The authors tackled the problem of low generalization and lack of interpretability in machine learning models for predicting coalbed methane (CBM) well production after hydraulic fracturing by proposing a novel methodology that combines causal discovery with SHAP analysis. Their approach improved forecasting accuracy by an average of 20% compared to traditional methods and produced results consistent with actual physical mechanisms.
Machine learning approaches are widely studied in the production prediction of CBM wells after hydraulic fracturing, but merely used in practice due to the low generalization ability and the lack of interpretability. A novel methodology is proposed in this article to discover the latent causality from observed data, which is aimed at finding an indirect way to interpret the machine learning results.
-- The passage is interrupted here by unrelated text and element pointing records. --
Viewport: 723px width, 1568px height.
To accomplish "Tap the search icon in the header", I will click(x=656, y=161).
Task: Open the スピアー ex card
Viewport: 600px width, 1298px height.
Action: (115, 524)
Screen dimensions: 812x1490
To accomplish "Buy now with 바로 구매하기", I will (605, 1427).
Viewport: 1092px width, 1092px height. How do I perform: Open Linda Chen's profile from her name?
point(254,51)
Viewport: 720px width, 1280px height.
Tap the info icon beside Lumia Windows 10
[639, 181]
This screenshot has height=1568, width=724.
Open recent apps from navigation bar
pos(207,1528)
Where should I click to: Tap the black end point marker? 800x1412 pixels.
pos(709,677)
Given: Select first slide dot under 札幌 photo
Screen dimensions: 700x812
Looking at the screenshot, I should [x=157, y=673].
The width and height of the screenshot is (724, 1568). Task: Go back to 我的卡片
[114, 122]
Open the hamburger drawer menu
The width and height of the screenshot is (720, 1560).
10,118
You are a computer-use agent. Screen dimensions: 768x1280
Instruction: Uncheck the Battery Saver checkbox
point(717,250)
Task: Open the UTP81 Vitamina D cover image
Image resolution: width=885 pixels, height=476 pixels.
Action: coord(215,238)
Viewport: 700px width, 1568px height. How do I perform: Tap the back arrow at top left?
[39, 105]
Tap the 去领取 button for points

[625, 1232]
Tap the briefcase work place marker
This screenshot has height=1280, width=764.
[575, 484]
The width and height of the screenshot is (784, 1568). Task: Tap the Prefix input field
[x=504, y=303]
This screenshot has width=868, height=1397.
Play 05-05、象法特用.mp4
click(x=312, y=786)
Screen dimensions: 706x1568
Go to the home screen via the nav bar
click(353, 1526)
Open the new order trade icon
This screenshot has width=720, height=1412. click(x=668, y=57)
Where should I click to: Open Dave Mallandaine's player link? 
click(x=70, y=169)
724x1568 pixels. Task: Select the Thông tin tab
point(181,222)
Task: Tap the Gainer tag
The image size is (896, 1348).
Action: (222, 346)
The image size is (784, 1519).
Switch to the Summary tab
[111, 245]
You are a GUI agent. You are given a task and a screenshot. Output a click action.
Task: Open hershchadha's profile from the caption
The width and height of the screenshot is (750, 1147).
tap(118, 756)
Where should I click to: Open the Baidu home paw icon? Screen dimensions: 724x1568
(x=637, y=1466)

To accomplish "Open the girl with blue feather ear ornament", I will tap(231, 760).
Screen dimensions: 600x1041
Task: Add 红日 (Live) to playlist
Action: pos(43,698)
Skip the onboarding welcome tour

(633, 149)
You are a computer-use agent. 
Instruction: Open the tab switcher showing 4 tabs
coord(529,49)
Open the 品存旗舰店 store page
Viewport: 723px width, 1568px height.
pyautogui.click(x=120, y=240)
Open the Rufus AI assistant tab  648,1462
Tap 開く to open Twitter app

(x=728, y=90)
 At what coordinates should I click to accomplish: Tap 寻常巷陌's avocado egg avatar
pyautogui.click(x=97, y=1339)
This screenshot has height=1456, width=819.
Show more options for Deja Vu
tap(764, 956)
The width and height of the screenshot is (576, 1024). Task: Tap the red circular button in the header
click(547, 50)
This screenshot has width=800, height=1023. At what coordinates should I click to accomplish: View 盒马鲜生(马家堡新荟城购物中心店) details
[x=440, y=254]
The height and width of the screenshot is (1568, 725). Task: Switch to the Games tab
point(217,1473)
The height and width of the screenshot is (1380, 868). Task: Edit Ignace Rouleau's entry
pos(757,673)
Based on the theory of causal discovery, a causal graph is derived with explicit input, output, treatment and confounding variables. Then, SHAP is employed to analyze the influence of the factors on the production capability, which indirectly interprets the machine learning models. The proposed method can capture the underlying nonlinear relationship between the factors and the output, which remedies the limitation of the traditional machine learning routines based on the correlation analysis of factors. The experiment on the data of CBM shows that the detected relationship between the production and the geological/engineering factors by the presented method, is coincident with the actual physical mechanism. Meanwhile, compared with traditional methods, the interpretable machine learning models have better performance in forecasting production capability, averaging 20% improvement in accuracy.